CDW and Parco offer first ultra-wideband RFID systems for health care, safety and emergency management organisations

Vernon Hills 28 October 2004CDW Corporation, a provider of name-brand technology products and services to businesses, government and education institutions, has signed an agreement with Parco Merged Media Corporation to market Parco Wireless, the first FCC-approved ultra-wideband radio frequency identification (RFID) solution created for health care, safety and emergency management organisations. CDW is authorized to sell Parco Wireless exclusively to those types of organisations along with related products that support it, such as video monitors and bandwidth.


"Hospitals, especially emergency rooms, are process driven", state Andy Gorski, manager of CDW's health care team. "Our customers have been asking for a better way to manage those processes. We're responding to their needs by providing Parco Wireless because we believe it can help them to improve quality control on medical and safety procedures as well as to strengthen inventory management capabilities."

"This announcement is an extension of CDW's commitment to serving health care organisations", Andy Gorski added. "We have created a dedicated health care sales team to develop a deep understanding of customers' needs. Based on what we have learned, we are now providing a new category of wireless solution to address specific business needs of our customers."
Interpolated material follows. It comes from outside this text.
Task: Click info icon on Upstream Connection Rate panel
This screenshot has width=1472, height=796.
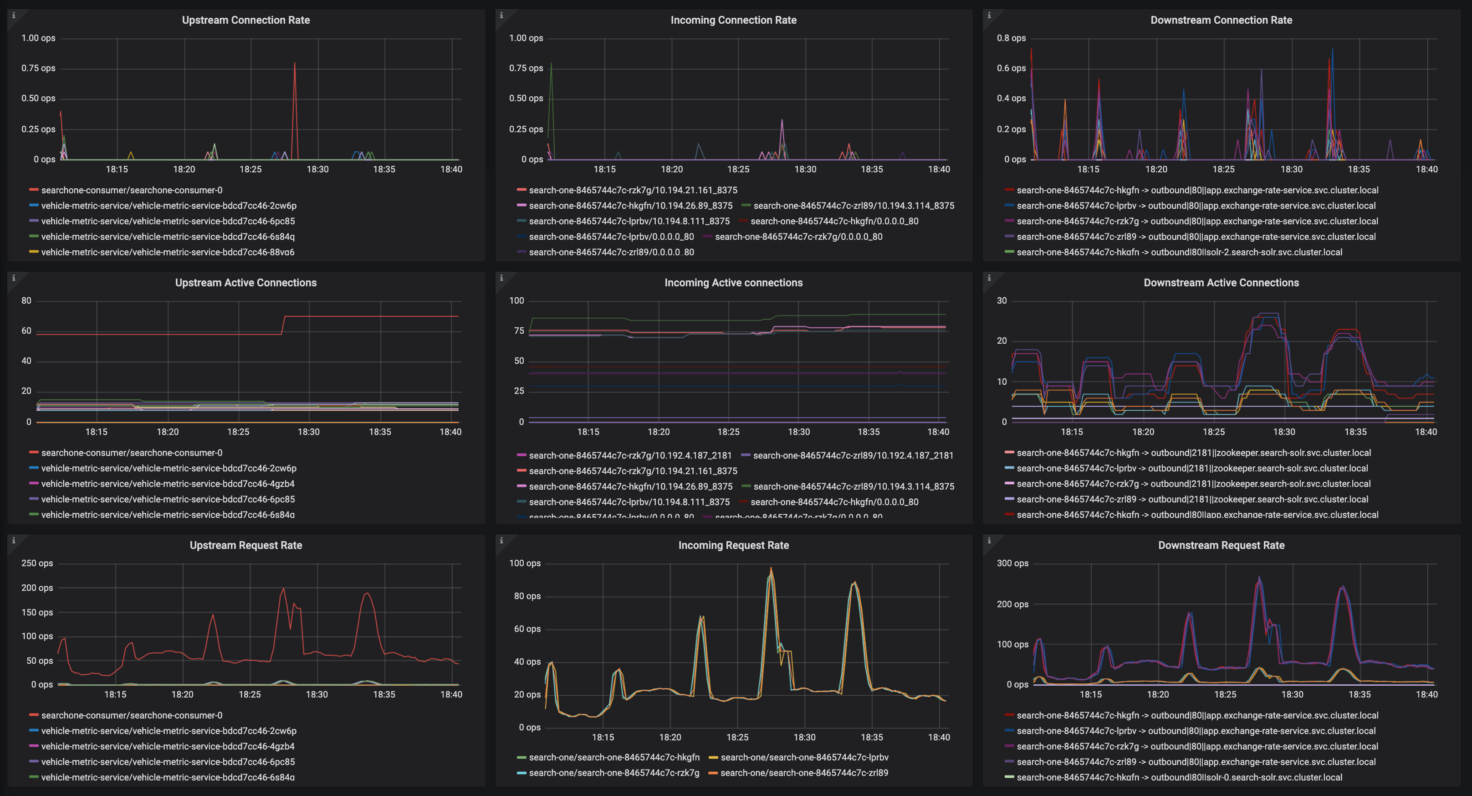Action: coord(13,15)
Adapted from military-grade equipment, Parco Wireless is a high-speed platform for developing precision indoor positioning systems. A Parco receiver up to 200 meters away can pinpoint the location of tagged medical equipment within three inches, enabling improved location accuracy. Systems that locate assets within distances of more than a foot can sometimes provide imprecise results because an object could be on the other side of a wall, for example.

Parco Wireless can also monitor proximity and time. It can tell how long a doctor has been physically near a particular patient or whether a device requiring decontamination has been sent to the proper cleaning area for processing. Users program the system to produce reports and alerts when predefined events take place. For example, if an infant is removed from the newborn nursery at an unauthorized time, the system could be programmed to alert the nursing staff and security automatically. The system can also deter theft by instantly alerting authorities when equipment is removed from authorized areas.

"We think CDW will be an ideal partner in serving the needs of health care institutions", stated Scott Cohen, Parco CEO. "The company has an impressive customer service track record and has the people and resources to make it easy for customers to acquire our technology. Ultra-wideband technology is ushering in a new era of wireless connectivity with unlimited applications. It provides numerous benefits over other technologies such as Wi-Fi and infrared, including better bandwidth, security and less interference from radio devices."

Rather than relying on a single frequency, ultra-wideband broadcasts controlled pulses over a broad frequency at very short time intervals. This approach moves large volumes of data wirelessly, including video, while consuming very little power.

Parco Wireless uses small ultra-wideband transmitters called "tags" that are attached to critical medical equipment or personnel. These tags communicate with a receiver that is connected to a hospital's local area network and sends the information to a specialized computer server that can display an accurate real-time view of the hospital's patients, staff and selected equipment on a two- or three-dimensional map. The information can be pushed wirelessly to personal digital assistants or to a command centre responsible for patient safety many miles away. Interference emitted from these tags is low enough to be successfully used in environments with very sensitive medical equipment.

Parco has also created a software development kit to help software publishers integrate Parco Wireless into their asset management programmes and other applications that can drive hospital productivity.

CDW is a principal source of technology from top name brands such as APC, Apple, Cisco, HP, IBM, Microsoft, Sony, Symantec, Toshiba and ViewSonic. CDW distributes contracts to end users for customized and standardized on-site services supplied directly by providers such as HP Services and Unisys and for training programmes provided by firms such as KnowledgeNet and Productivity Point International.

CDW was founded in 1984 as a home-based business and today employs approximately 3700 coworkers. In 2003, the company generated net sales of approximately $4,7 billion. CDW's direct model offers one-on-one relationships with knowledgeable account managers; purchasing by telephone, fax, the company's award-winning Web site, customized CDW@work extranets, Web site and Web site; custom configured solutions and same day shipping; and pre- and post-sales technical support, with more than 100 factory-trained and A+ certified technicians on staff.

Parco Merged Media Corporation, a privately held company headquartered in Portland, Maine is an exclusive license holder of advanced ultra-wideband technology for the health care and safety industry. Parco is the only one-source wireless health care communication systems provider using FCC approved UWB devices and open platform designs. The company's offerings include an award winning proprietary software development kit that allows seamless integration of most existing software data environments on any platform. The Parco Wireless Health Communication System is an open architecture that facilities and software designers can use to incorporate location data into existing applications. The developer's kit employs the latest Microsoft .Net Framework making it easy to code against for most existing hospital applications.